→ PROBLEM DETAILS:
Print the lines that run from the line with "Given: Open the Raster Alignment camera tool" to the line with "row 6 values", keeping both end lines, exactly as they appear in the entries below, and nothing else.

→ GIVEN INFORMATION:
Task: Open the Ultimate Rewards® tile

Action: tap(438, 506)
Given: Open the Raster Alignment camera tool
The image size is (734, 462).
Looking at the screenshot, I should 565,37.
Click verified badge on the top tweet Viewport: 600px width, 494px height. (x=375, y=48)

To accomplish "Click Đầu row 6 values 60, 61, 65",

...

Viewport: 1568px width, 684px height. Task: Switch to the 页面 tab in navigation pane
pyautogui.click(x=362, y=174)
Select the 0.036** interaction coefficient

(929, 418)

---

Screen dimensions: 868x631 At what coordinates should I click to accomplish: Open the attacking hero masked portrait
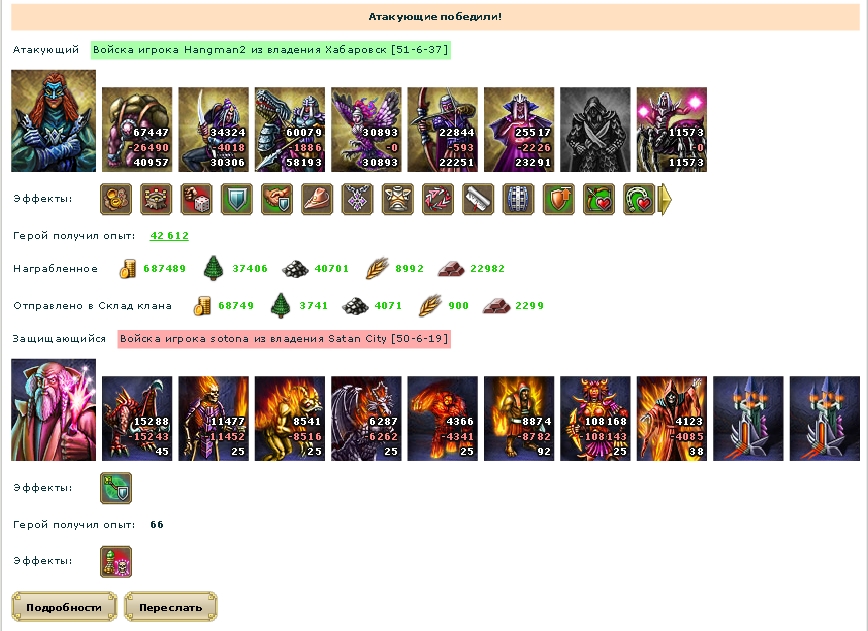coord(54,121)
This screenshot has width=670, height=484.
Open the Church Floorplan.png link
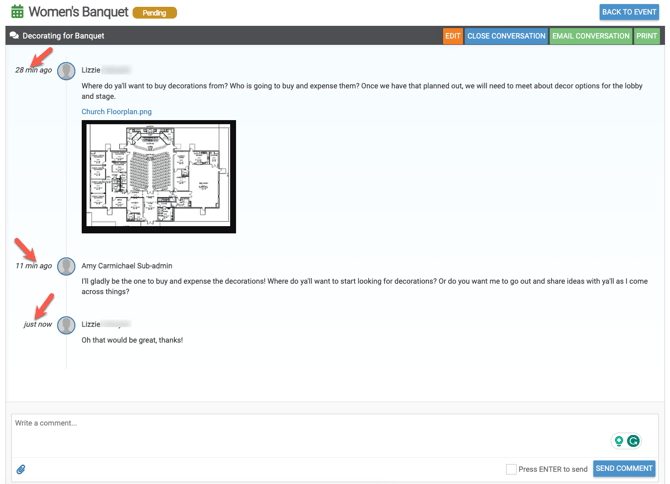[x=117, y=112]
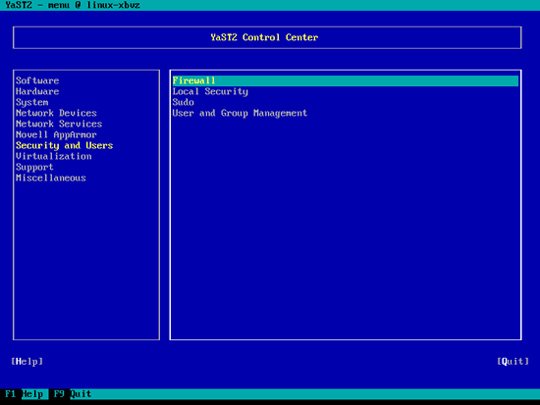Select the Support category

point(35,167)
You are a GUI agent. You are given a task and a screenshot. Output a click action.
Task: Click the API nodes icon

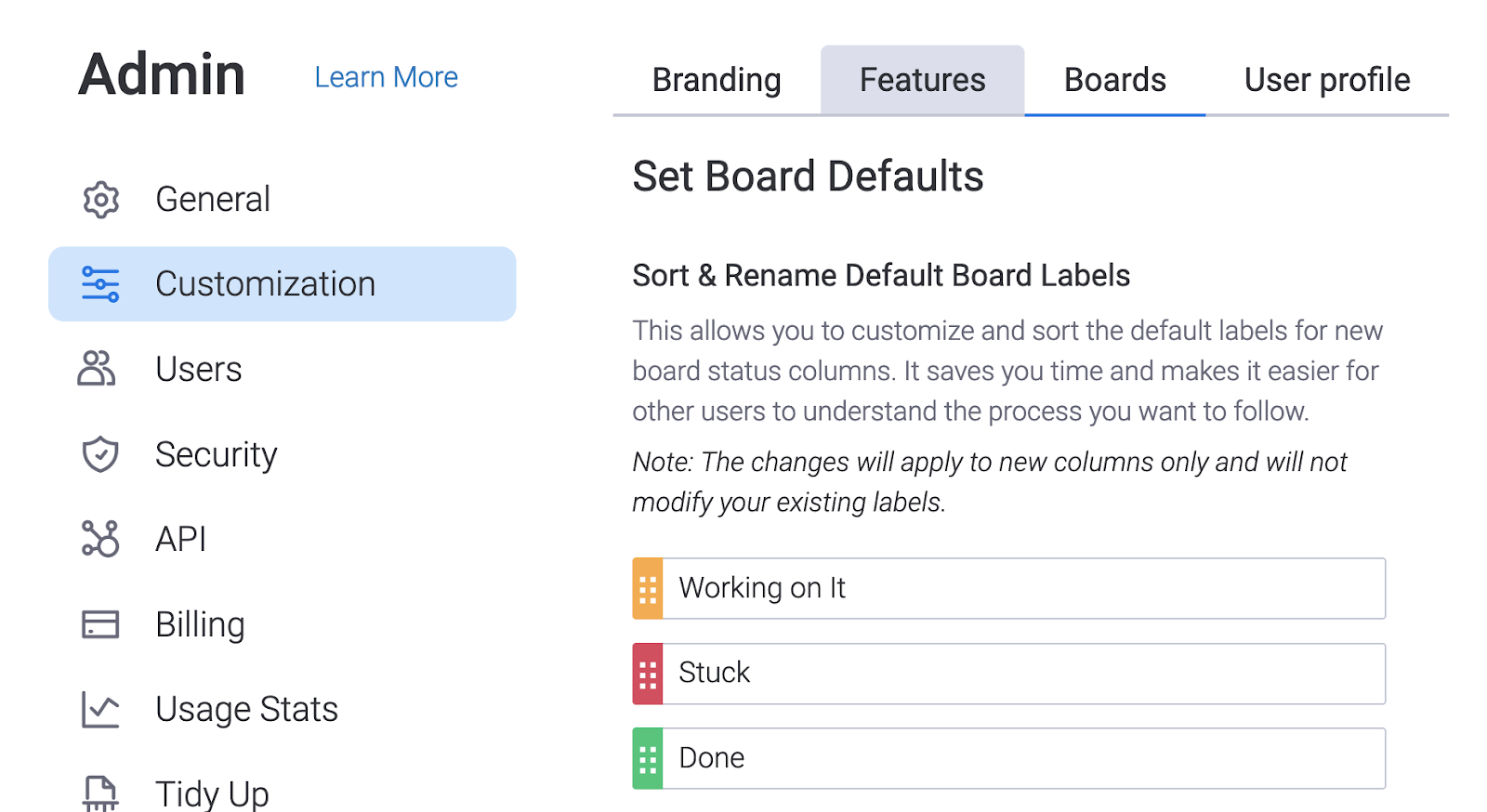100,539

→ RESULT BELOW:
Given: Open the Raster Alignment camera tool
The image size is (734, 462).
Looking at the screenshot, I should 565,37.
Click verified badge on the top tweet Viewport: 600px width, 494px height. (x=375, y=48)

To accomplish "Click Đầu row 6 values 60, 61, 65",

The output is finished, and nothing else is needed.